### Requirement
Copy out the lines starting at the one containing "At what (x,y)" and ending at the one containing "Locate an element on the screen.", both included, with nothing else. Omit the pictures from your copy.

Task input START

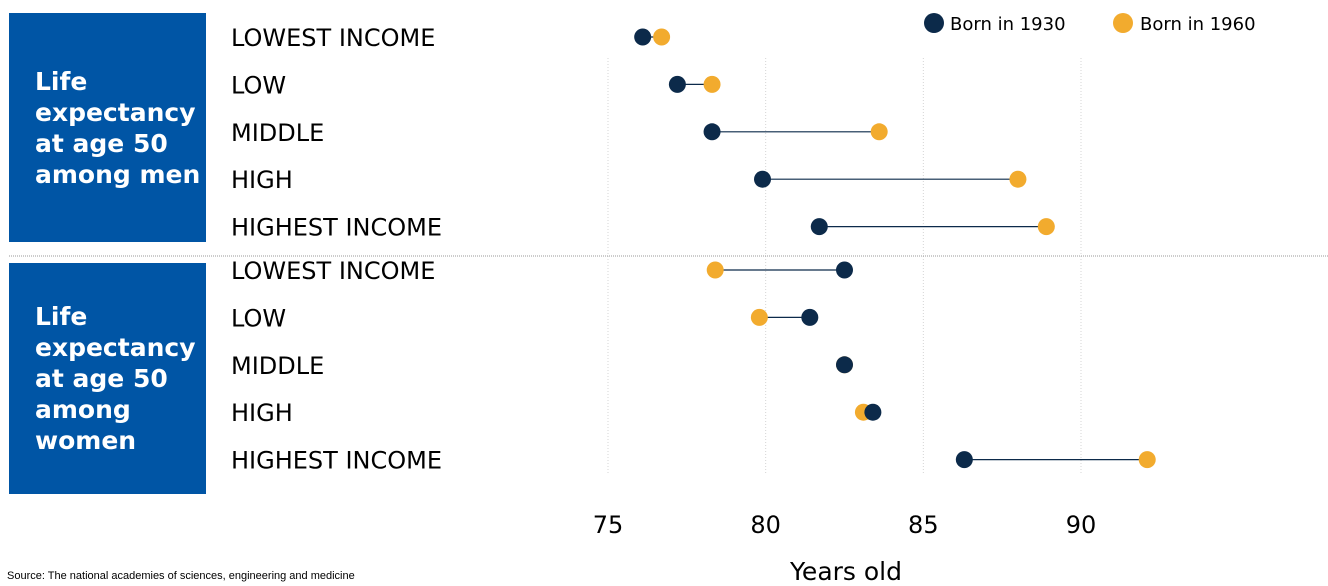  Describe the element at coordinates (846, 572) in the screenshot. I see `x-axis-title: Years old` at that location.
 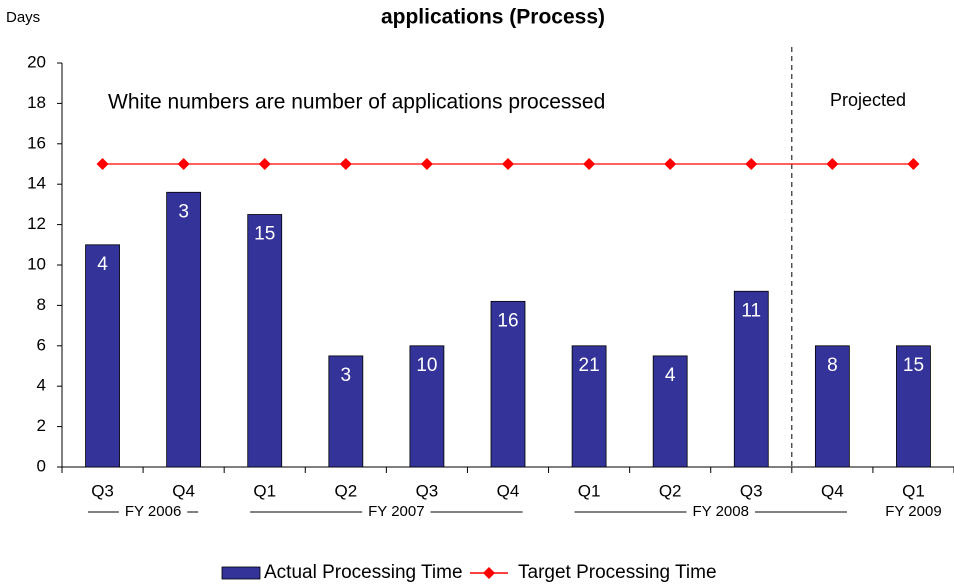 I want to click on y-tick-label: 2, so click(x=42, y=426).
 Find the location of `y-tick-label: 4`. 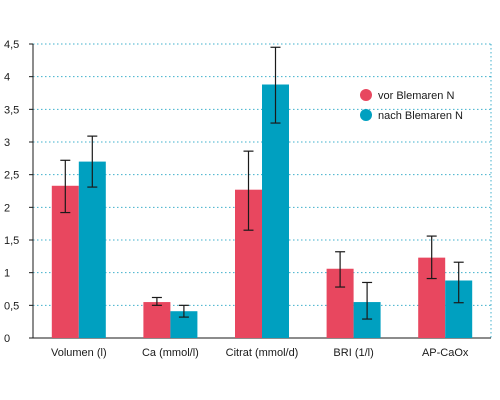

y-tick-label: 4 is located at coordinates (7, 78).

Task input END
Task input START

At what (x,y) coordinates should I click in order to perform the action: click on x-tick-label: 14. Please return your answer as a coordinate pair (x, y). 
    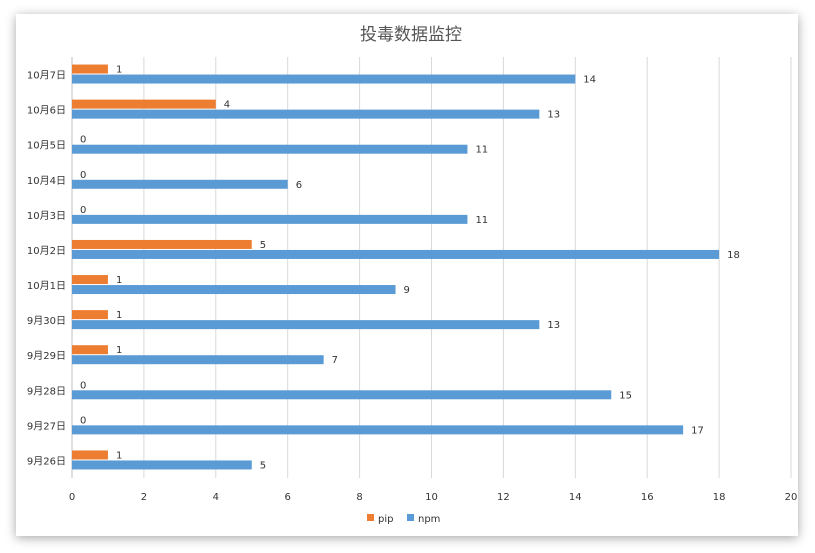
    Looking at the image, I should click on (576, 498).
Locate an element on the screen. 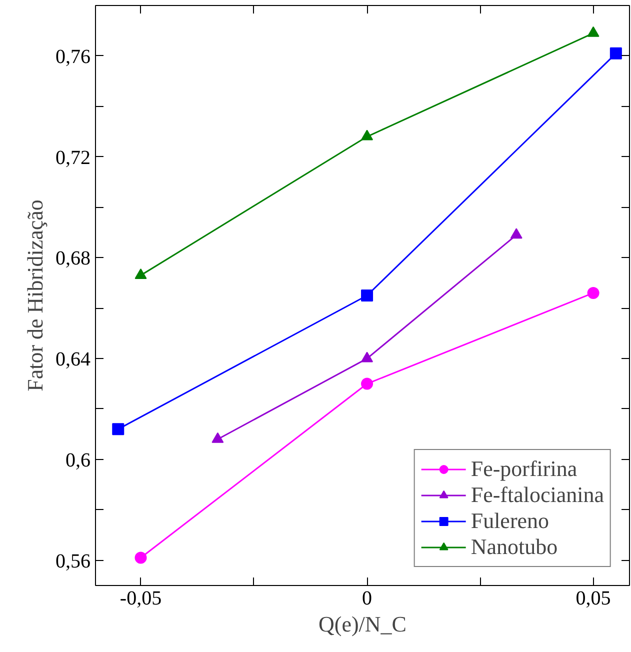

Task input END

### Problem solution
At what (x,y) coordinates should I click in order to perform the action: click on x-tick-label: 14. Please return your answer as a coordinate pair (x, y). 
    Looking at the image, I should click on (576, 498).
Locate an element on the screen. 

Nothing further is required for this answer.